The phase velocity of light is the speed of light divided by the refractive index of the medium, so phase velocity should be infinite for a zero-index material. Similarly, wavelength in a zero-index material should be infinite because it equals the wavelength in vacuum divided by refractive index. To study how the light behaved, Polman and colleagues used a technique they had developed earlier called "cathodoluminescence spectroscopy" to examine light waves in waveguides at various widths. When the index was above zero in a 400 nm waveguide, the light formed standing waves showing normal light propagation, as shown in the figure. But for a 190 nm waveguide the index was near zero, and the standing waves disappeared, as shown at right in the figure, indicating nearly constant phase and nearly infinite phase velocity and wavelength through the waveguide.

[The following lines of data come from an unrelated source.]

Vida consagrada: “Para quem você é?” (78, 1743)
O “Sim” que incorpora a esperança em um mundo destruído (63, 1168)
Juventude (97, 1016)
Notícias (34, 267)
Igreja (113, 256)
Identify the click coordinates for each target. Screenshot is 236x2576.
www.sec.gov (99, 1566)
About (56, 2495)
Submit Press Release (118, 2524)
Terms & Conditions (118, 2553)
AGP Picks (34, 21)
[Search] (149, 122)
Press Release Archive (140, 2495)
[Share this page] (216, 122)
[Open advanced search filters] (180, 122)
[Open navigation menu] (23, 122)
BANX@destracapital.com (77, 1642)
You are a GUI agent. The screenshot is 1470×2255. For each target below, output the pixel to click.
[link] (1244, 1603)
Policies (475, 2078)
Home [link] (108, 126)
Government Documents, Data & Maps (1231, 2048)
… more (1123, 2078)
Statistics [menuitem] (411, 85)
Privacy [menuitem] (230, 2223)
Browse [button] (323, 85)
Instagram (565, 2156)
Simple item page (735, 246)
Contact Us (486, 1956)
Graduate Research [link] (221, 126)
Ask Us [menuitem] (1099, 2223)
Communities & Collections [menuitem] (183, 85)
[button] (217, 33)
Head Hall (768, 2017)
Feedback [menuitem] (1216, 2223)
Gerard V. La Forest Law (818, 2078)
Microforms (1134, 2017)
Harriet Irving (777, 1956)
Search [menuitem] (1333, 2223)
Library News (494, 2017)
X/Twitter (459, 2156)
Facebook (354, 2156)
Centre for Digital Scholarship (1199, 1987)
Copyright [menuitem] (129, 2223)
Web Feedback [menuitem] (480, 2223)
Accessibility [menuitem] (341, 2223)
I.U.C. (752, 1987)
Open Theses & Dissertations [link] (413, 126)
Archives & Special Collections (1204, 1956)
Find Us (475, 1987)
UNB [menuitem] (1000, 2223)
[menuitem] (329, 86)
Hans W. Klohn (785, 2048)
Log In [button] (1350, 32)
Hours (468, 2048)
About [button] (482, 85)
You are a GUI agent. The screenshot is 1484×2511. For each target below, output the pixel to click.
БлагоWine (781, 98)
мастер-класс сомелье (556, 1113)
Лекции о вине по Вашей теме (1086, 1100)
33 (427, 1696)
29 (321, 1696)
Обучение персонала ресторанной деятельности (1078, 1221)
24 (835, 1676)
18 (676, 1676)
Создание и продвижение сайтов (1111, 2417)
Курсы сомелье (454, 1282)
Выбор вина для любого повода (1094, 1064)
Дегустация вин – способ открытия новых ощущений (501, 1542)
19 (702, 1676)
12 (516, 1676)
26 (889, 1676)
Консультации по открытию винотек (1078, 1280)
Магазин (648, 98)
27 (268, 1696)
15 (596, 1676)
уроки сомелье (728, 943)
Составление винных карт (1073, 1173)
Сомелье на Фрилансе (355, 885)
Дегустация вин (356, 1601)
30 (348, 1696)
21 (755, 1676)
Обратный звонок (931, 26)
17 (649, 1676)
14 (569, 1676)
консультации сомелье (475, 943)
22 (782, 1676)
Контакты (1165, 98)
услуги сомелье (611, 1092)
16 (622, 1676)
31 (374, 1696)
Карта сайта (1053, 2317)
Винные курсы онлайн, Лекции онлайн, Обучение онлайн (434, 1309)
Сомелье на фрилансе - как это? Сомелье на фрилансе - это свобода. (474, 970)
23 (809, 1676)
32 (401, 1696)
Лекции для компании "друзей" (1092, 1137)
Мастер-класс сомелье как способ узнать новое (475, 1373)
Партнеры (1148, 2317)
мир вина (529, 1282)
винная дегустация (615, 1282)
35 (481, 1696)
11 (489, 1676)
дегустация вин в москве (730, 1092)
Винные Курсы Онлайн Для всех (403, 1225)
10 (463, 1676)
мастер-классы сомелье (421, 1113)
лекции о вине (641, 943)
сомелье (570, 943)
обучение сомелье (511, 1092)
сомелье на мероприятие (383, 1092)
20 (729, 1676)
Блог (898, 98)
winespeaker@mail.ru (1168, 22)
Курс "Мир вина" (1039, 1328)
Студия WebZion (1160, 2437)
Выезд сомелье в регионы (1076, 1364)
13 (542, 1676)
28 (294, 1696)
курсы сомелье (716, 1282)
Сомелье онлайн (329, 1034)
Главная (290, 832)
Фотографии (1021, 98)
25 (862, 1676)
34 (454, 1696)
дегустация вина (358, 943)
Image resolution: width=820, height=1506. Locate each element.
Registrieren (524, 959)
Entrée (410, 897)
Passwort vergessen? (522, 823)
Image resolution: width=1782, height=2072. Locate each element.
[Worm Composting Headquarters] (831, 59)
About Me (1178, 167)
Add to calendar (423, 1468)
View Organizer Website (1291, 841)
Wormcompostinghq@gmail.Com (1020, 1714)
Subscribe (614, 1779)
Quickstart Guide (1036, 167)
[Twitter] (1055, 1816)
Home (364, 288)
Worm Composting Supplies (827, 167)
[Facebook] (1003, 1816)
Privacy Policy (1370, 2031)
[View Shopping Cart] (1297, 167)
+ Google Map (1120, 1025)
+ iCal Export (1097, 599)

Infinite phase velocity does not violate Einstein's cosmic speed limit because phase velocity cannot carry information. Group velocity, the speed of a modulated optical signal, decreases with the refractive index below one, eventually reaching zero for a zero-index material.
That's not all that happens. "As the index approaches n=0 the losses increase, damping out the waves. The index then becomes a complex number of which the real part is 0," Polman told me in an email. That means no light is left to travel at infinite speed after a short distance. Wenshan Cai of Georgia Tech, who wrote a Viewpoint for the online publication Physics , told me the light should travel about 50 to 100 µm--far enough to be useful in integrated optics, but not over macroscopic distances.
A 2011 report of zero refractive index was based on different physics, combining two photonic-crystal materials, one with positive index and the other with negative index, so the net phase advance through the entire structure is zero. A key difference is that the building blocks of photonic-crystal materials are large enough to be seen by the wave, typically half a wavelength, but those of metamaterials are much smaller, so the incident wave responds to it as if it was a bulk material.